Therapists on Social Media Is Great, but It's Not Therapy
I’ve written before about my concerns with the mental health impacts of social media in general and with specific trends in particular, like “reality shifting” on TikTok. But one that is a delicate double-edged sword is the burgeoning presence of therapists on social media. Many have great things to say and are doing profoundly important work in not only destigmatizing therapy, but also providing somewhere for those who cannot access therapy for whatever reasons a place to go to feel supported.
• What is PTSD?
I confess to following a number of therapists’ podcasts, YouTube channels, and social media profiles, and gleaning positive insights from them. But, I comprehend what they offer isn’t therapy per se and that there are potential ethical boundary violations that come with serious liability issues for therapists offering specific advice in their posts. The content created by these therapists should always come with a disclaimer stating their posts do not constitute therapeutic advice nor should they be a replacement for individual therapy. The thing is… they don’t always, and that should scare all of us.
This is particularly concerning in a world where people are learning terminology used to diagnose or treat actual mental health conditions and co-opting these terms to speak colloquially about concepts that are not in fact the same things. Take this meme for example:
This perfectly sums up the pervasiveness of the problem.
Narcissistic personality disorder is not “narcissism” and cannot be diagnosed by anyone but a mental health professional who is actually treating a patient. There are plenty of people who behave selfishly, have inflated egos and might even exhibit complete disregard for anyone but themselves. But we cannot assume they are “narcissists” in the true definition of the word.
“Trauma” or post-truamatic stress disorder (PTSD) is not code for “bad things that happen,” but rather a response some people have to things that occur that may be life-threatening. And not everyone who experiences the same event will be “traumatized” or develop PTSD. Again, this is a diagnosis that a mental health professional needs to make based on very strict criteria of presenting symptoms.

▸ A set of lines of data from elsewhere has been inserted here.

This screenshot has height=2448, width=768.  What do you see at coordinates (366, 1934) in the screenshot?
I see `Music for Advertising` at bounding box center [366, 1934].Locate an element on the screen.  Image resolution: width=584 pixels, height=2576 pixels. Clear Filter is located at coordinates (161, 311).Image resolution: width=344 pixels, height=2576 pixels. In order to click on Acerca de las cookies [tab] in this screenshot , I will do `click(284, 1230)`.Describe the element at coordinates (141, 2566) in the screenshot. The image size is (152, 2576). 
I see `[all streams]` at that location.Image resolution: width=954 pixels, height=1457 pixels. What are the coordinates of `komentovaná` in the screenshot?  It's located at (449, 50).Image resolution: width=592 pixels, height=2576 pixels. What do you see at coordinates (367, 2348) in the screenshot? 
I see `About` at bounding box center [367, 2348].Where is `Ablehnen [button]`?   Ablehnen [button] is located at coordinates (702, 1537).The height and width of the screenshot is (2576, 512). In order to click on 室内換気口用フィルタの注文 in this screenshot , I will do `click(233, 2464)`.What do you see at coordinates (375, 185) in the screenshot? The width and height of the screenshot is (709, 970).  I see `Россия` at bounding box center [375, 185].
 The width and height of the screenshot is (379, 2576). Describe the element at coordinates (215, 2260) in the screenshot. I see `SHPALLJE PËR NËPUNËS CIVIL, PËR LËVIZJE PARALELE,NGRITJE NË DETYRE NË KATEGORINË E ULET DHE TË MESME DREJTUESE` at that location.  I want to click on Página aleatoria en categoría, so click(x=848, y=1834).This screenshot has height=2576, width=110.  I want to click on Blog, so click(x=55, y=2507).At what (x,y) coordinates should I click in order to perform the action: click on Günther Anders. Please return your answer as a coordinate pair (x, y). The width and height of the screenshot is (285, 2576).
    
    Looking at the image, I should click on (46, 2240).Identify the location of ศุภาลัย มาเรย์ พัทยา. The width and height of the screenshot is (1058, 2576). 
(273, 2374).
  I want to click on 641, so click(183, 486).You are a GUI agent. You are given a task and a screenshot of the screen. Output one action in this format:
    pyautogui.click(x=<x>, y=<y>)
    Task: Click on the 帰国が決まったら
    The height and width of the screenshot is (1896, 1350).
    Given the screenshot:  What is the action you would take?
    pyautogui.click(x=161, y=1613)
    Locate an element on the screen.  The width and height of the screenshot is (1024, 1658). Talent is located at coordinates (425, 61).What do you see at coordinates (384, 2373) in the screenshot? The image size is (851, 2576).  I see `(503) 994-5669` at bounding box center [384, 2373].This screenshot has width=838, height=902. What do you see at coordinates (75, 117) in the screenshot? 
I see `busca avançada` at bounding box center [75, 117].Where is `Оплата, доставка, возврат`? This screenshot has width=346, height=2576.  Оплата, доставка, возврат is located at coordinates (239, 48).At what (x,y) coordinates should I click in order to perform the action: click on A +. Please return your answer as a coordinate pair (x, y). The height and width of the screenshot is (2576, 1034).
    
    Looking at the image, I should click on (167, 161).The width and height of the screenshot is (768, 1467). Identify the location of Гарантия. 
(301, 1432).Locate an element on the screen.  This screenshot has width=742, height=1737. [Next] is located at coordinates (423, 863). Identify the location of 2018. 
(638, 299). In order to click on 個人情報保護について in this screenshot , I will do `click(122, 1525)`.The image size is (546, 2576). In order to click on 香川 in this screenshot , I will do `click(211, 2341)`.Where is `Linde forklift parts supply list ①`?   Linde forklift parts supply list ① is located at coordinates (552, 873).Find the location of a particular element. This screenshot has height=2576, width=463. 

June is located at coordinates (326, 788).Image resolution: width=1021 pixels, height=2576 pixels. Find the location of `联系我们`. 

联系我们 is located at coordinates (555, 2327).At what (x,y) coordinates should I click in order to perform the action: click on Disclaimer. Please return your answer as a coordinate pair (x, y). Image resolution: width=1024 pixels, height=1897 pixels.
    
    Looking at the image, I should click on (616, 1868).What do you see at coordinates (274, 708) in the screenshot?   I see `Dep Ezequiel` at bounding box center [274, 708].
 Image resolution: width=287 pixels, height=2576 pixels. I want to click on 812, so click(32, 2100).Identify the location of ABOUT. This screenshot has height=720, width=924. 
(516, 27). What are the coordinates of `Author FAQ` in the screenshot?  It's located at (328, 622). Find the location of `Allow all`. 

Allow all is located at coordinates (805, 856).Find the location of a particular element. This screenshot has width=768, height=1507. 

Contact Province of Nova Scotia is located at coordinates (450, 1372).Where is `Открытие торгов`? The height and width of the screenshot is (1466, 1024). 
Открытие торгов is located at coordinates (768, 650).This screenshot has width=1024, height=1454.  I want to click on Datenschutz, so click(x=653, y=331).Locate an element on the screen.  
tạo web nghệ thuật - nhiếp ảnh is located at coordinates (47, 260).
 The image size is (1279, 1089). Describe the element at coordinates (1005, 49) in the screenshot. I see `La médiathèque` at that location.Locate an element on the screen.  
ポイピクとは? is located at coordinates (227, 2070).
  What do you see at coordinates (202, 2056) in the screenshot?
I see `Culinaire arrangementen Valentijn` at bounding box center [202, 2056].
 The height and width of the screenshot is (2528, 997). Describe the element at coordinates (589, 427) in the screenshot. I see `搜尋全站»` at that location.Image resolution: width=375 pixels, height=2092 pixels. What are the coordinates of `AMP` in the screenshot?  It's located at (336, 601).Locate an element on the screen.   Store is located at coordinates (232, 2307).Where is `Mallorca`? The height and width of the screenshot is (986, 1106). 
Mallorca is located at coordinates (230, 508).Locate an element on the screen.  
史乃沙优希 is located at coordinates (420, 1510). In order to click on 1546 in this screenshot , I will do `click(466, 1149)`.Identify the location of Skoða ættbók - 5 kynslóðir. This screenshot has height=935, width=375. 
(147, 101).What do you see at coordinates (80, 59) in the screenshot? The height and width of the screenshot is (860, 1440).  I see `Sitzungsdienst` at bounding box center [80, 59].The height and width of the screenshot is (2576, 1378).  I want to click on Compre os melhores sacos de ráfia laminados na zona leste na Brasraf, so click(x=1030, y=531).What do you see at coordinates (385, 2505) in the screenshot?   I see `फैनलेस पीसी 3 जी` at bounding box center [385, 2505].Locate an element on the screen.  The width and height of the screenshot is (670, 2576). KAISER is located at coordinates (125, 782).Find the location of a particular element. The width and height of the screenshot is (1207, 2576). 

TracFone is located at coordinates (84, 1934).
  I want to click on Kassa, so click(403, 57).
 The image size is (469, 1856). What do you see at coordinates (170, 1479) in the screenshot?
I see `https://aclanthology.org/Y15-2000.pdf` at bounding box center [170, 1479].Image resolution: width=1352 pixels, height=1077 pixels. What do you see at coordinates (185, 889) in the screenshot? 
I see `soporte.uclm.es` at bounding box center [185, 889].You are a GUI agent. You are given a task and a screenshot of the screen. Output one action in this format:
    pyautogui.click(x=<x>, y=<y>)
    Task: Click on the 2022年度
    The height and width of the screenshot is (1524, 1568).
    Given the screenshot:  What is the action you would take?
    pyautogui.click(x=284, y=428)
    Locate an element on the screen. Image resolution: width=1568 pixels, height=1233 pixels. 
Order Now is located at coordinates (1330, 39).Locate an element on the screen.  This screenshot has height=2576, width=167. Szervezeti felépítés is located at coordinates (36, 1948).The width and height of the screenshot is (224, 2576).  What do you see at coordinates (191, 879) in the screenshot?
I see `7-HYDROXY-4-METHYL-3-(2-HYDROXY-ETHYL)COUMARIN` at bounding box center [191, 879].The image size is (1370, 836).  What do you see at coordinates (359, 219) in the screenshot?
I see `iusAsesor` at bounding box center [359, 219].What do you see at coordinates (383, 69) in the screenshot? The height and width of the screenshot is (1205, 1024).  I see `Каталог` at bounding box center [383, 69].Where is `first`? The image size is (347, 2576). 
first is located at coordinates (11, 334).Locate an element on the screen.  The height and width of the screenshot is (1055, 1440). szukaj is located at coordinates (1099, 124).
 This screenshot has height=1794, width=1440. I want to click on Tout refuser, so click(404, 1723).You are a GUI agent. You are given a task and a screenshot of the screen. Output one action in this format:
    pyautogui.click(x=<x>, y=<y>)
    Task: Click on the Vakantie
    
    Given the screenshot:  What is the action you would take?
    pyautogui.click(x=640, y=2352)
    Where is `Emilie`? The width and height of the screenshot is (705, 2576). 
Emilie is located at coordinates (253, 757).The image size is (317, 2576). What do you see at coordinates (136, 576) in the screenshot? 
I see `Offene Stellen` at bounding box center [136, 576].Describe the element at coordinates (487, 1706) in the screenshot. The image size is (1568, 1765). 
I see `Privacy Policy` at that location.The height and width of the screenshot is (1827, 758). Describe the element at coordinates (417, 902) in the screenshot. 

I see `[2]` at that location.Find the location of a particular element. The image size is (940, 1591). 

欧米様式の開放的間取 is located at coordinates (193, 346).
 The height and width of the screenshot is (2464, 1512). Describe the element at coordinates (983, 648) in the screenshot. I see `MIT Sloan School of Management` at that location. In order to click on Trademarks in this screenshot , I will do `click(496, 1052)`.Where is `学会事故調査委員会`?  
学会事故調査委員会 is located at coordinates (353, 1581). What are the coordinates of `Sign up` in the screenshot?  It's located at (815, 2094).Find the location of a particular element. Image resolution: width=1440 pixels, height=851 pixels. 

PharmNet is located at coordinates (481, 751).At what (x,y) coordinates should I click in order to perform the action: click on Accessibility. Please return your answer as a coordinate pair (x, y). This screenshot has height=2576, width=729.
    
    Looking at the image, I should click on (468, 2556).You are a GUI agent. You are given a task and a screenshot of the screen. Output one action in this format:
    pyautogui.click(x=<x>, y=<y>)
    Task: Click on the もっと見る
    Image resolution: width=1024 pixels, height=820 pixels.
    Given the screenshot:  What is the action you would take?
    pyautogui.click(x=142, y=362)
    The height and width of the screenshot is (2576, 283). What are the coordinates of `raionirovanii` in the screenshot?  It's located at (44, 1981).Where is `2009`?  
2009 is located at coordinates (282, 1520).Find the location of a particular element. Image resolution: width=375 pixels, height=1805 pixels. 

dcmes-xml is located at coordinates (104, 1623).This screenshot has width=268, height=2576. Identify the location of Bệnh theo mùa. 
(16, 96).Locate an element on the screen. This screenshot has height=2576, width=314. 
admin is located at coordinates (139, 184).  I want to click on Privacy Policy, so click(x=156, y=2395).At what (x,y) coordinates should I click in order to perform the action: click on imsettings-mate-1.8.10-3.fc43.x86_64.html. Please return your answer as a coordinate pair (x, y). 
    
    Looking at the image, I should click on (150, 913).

“Codependency” is a very specific dysfunctional relationship where there is excessive reliability on the other individual or the relationship to feel safe or avoid being abandoned. It’s not just getting your needs met — which is something all human beings require and is a normal, healthy part of a mutually beneficial relationship. Codependency often evolves out of trauma, like growing up with an alcoholic parent, and is extremely complex and nuanced.
“Healing” isn’t the same thing as “personal growth” or “self-care.” It generally refers to the process of working through traumatic experiences that have resulted in mental health conditions like PTSD, or recovering from something like substance abuse, self-harm, or an eating disorder. These processes involve tremendous time, energy, and the careful guidance of a trauma therapist or treatment center with very rigorously managed protocols.
Being “happy” all the time is unrealistic and isn’t even the goal of therapy. Learning how to cope in a healthy way and ride the waves of unexpected occurrences in life without becoming emotionally dysregulated is the goal. Insisting on always being positive is toxic and can be abusive. Some things suck and the appropriate feeling is to be sad, grieve, be angry, or be frustrated. All of these feelings are instructive and “normal” which is a word I shudder to say because it is a loaded one in and of itself.
And while I’ve had a therapist (ex-therapist) who constantly yapped at me about “feeling my feelings,” the reality is sometimes we all need a break. That’s why healthy distractions can be incredibly useful. None of us could have survived the uncertainty of this never-ending COVID-19 pandemic without figuring out how to escape our constant worry, fear, and hypervigilance — Thank you “Ted Lasso” and “Schitt’s Creek.”
Let me be clear… everyone’s journey in life is unique and for each of us, therapy and what we need out of therapy looks different. The only people who can assess what kinds of treatment modalities you need are you and your therapist. Generalizations like these that take mental health tropes and hijack them to be used in normative terms have the danger of encouraging comparative suffering, delegitimizing actual mental health conditions, perpetuating stigmatizing labels about certain conditions. and normalizing victim blaming.
Language matters now, perhaps more than ever, in this age of misinformation. Using therapy lingo to describe “life” is dangerous and promotes misinformation. It also delegitimizes the field of mental health as a necessary and integral part of our health care system, and today perhaps more than ever the majority of us are recognizing mental health is no laughing matter.